**TASK TO CARRY OUT**
Write the lines from the start of the records through the line containing "The width and", inclusive, as a JSON list of strings. Use one string per line and omit blank lines.

◆ ◆ ◆ ◆ ◆

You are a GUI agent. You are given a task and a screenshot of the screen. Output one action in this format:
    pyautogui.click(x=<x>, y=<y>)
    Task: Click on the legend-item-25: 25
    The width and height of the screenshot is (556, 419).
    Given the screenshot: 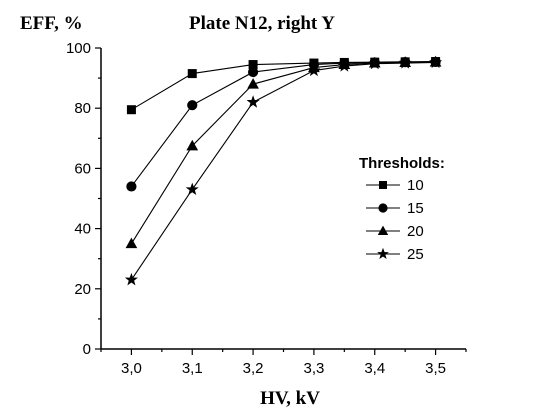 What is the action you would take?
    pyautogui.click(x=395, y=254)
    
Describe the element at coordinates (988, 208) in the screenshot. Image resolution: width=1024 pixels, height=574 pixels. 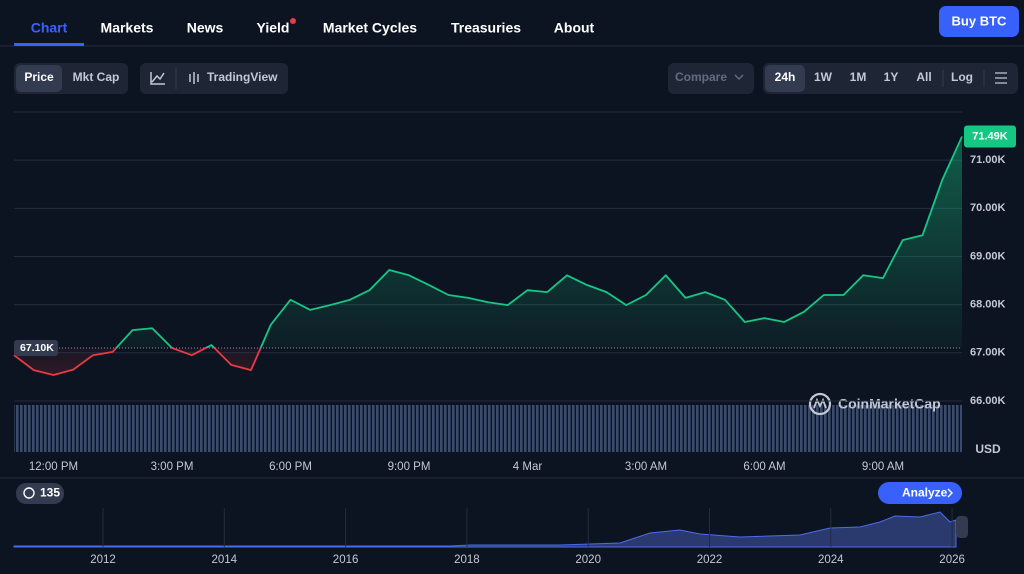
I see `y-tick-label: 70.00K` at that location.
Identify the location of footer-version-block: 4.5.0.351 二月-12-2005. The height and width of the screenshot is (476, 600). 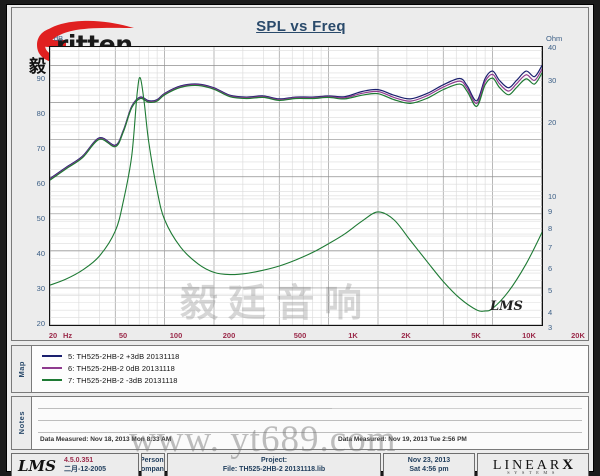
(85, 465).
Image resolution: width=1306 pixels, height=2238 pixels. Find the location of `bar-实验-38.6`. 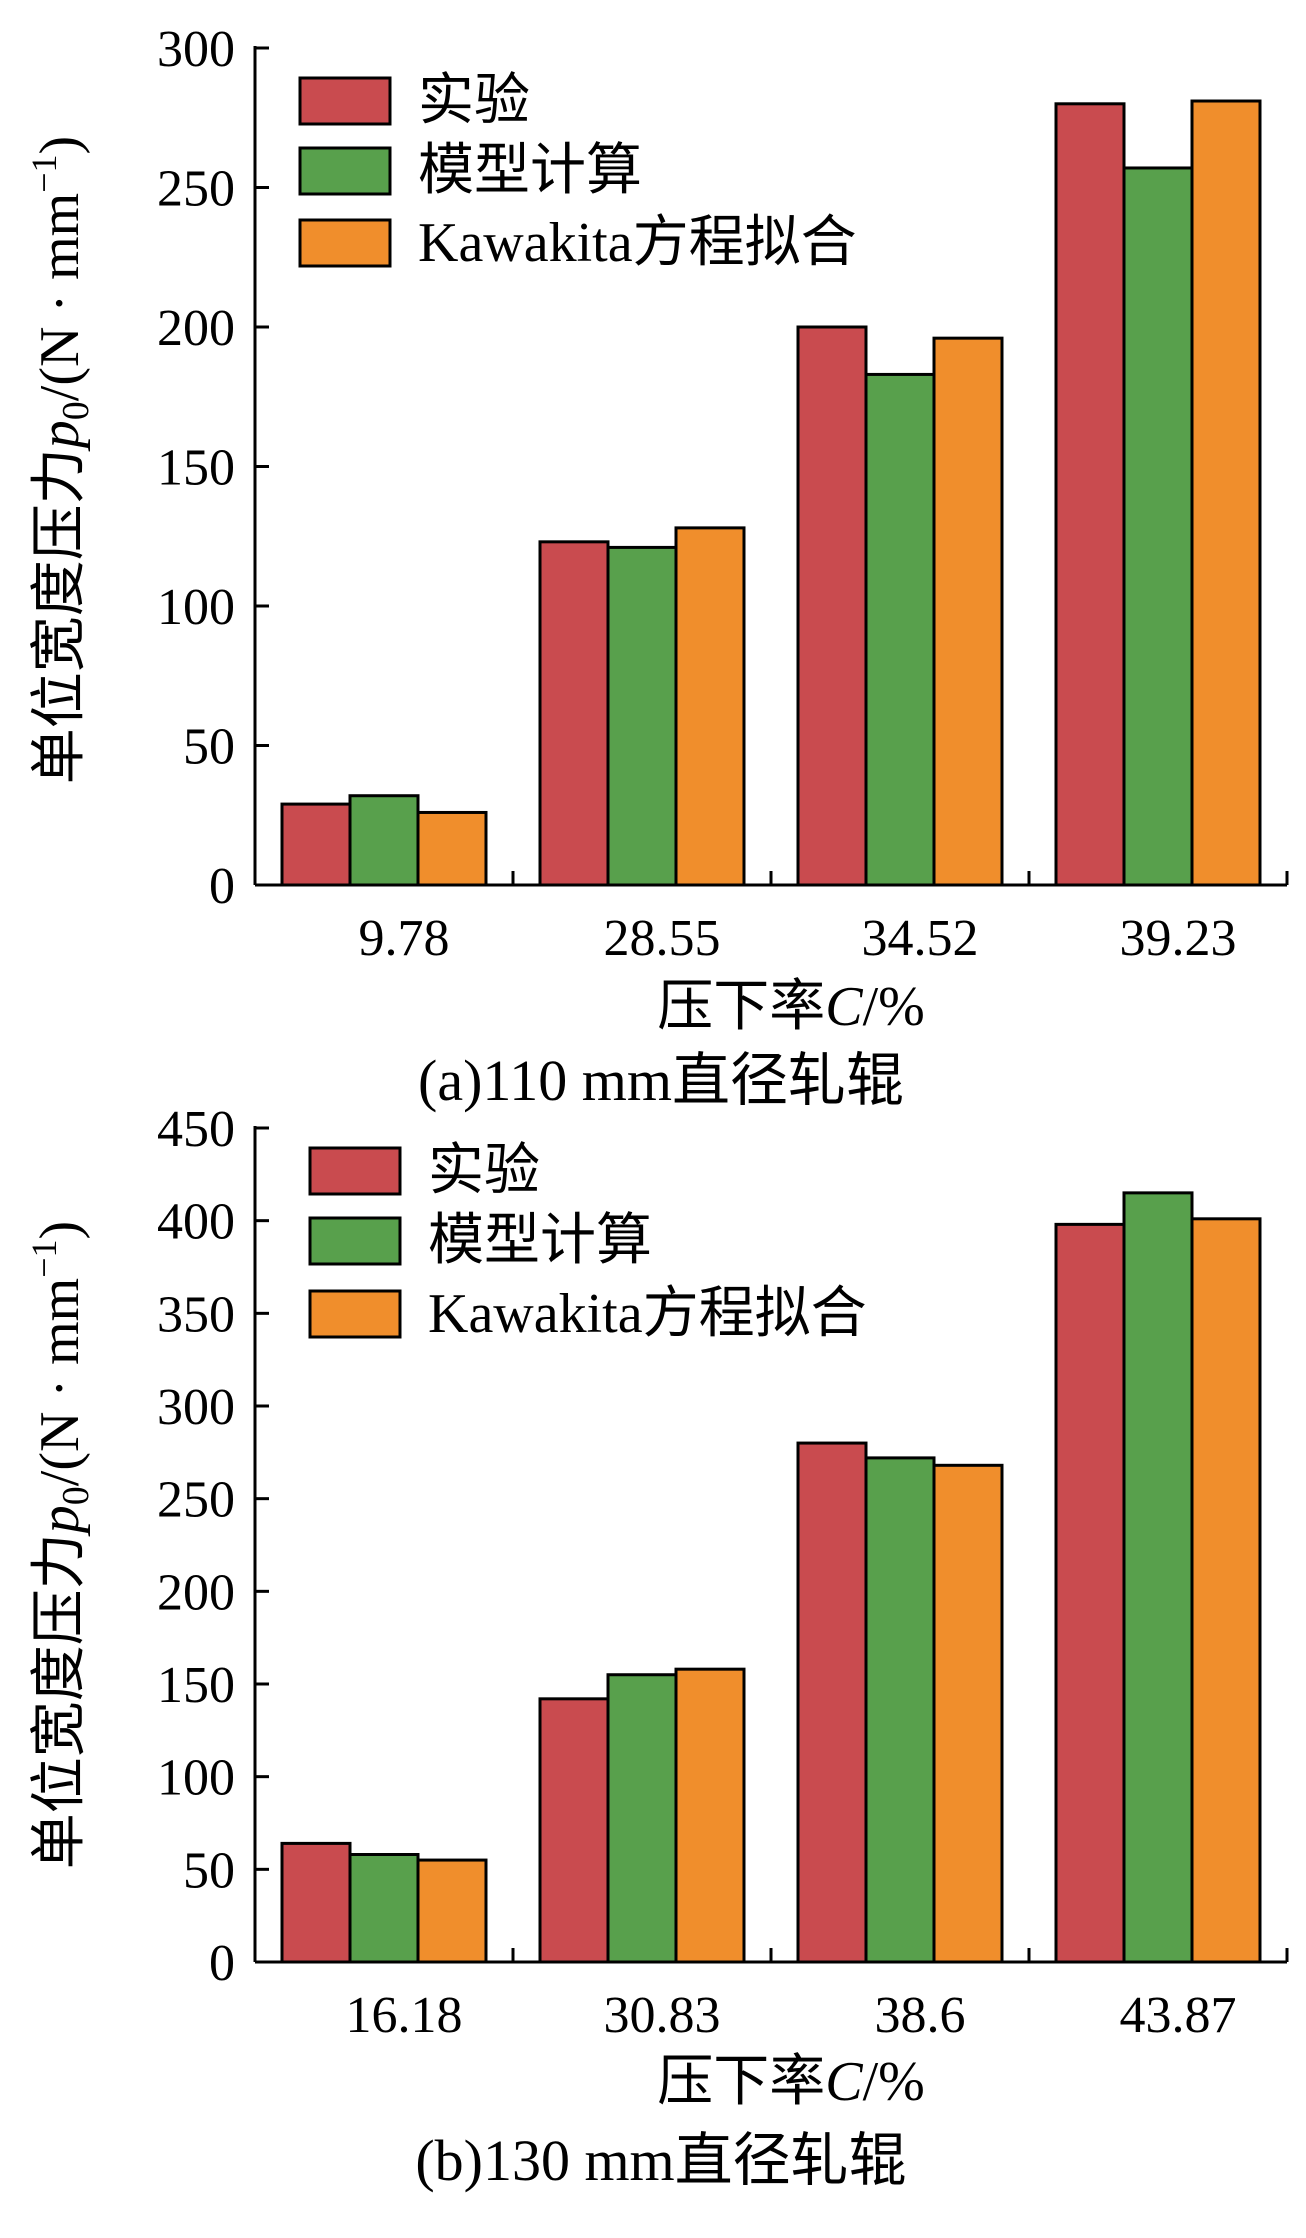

◆ ◆ ◆ ◆ ◆

**PROBLEM SOLUTION**
[
  "You are a GUI agent. You are given a task and a screenshot of the screen. Output one action in this format:",
  "    pyautogui.click(x=<x>, y=<y>)",
  "    Task: Click on the legend-item-25: 25",
  "    The width and height of the screenshot is (556, 419)."
]